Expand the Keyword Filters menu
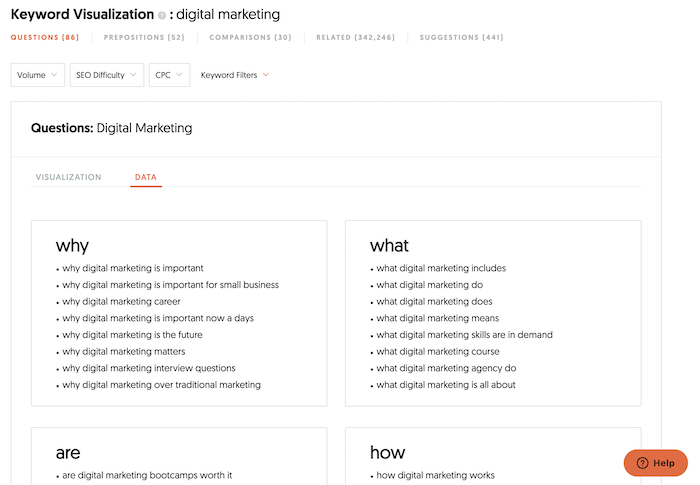 (234, 75)
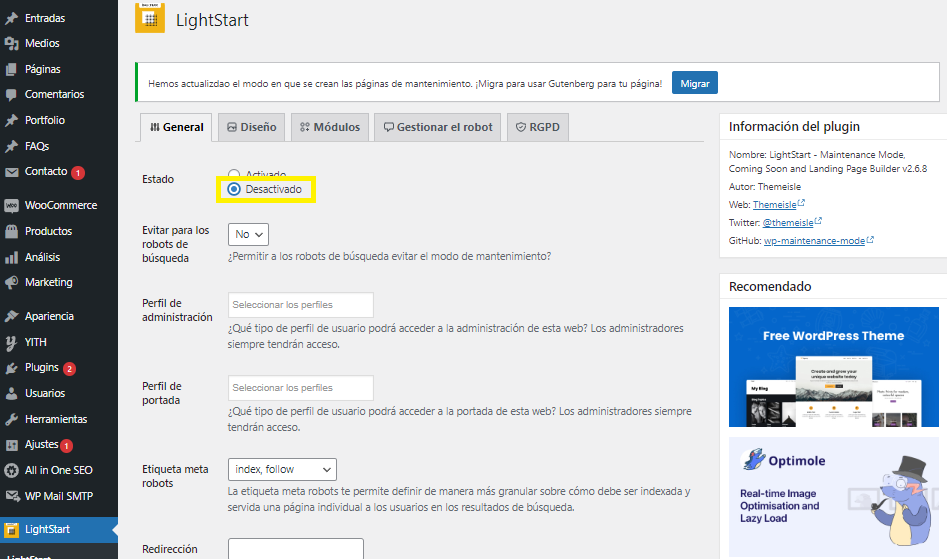Screen dimensions: 947x559
Task: Click the WooCommerce icon in sidebar
Action: 12,205
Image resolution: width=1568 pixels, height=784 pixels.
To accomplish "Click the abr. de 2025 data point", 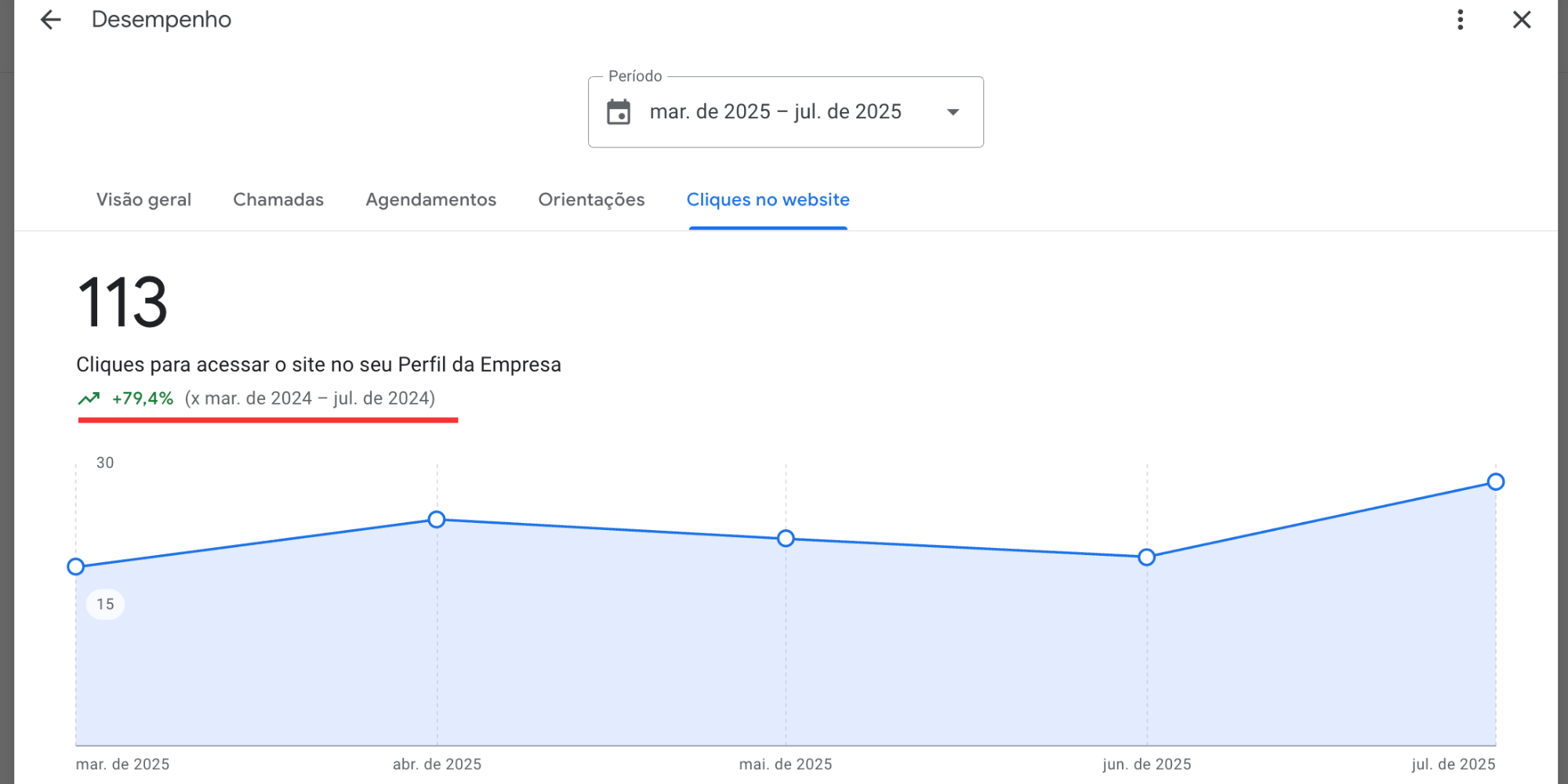I will 437,520.
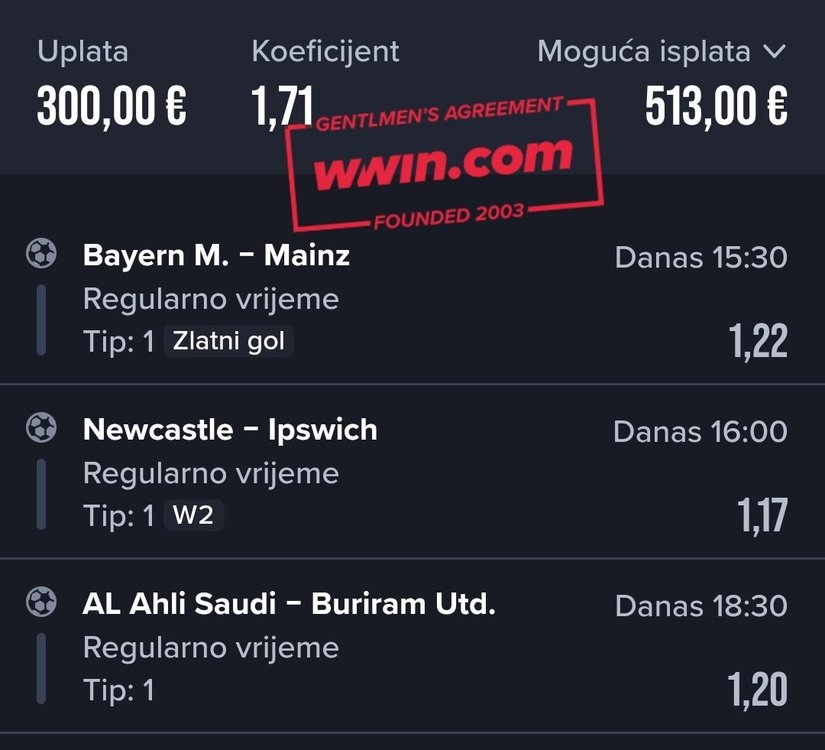Click the 1,20 odds value
Screen dimensions: 825x750
coord(757,690)
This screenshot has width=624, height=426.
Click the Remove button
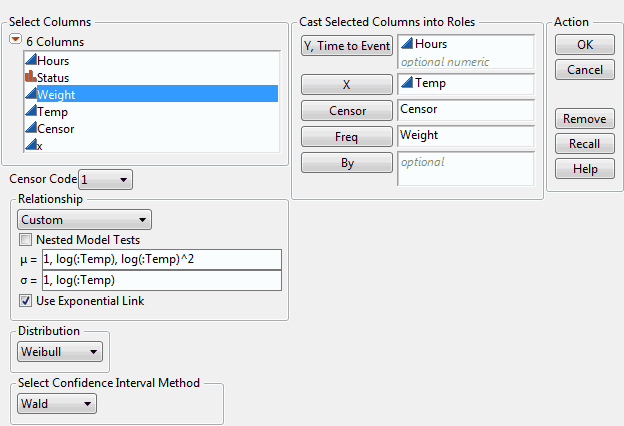(x=584, y=118)
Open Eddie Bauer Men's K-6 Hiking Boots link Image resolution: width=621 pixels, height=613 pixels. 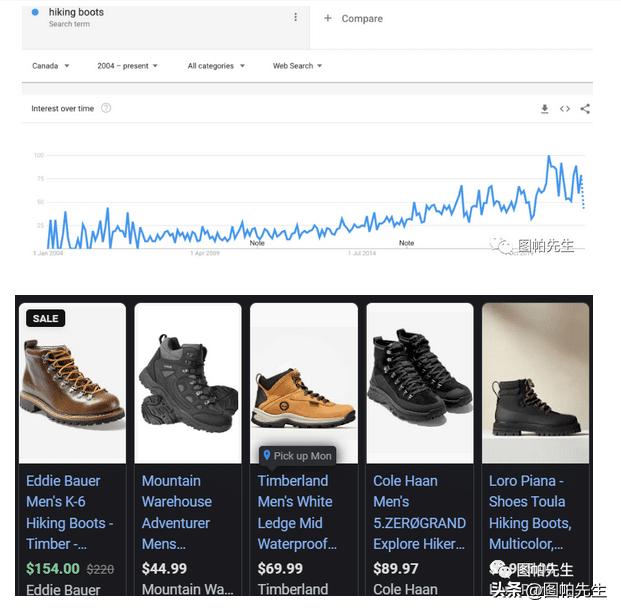pyautogui.click(x=70, y=512)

——————

### [Problem statement]
Copy back, word for word, every line between the top of the material above and the line that contains "Image resolution: width=1568", both included, without any pictures.

### [Answer below]
Expand the Keyword Filters menu
 (234, 75)
Screen dimensions: 947x559
Task: Click the WooCommerce icon in sidebar
Action: 12,205
Image resolution: width=1568 pixels, height=784 pixels.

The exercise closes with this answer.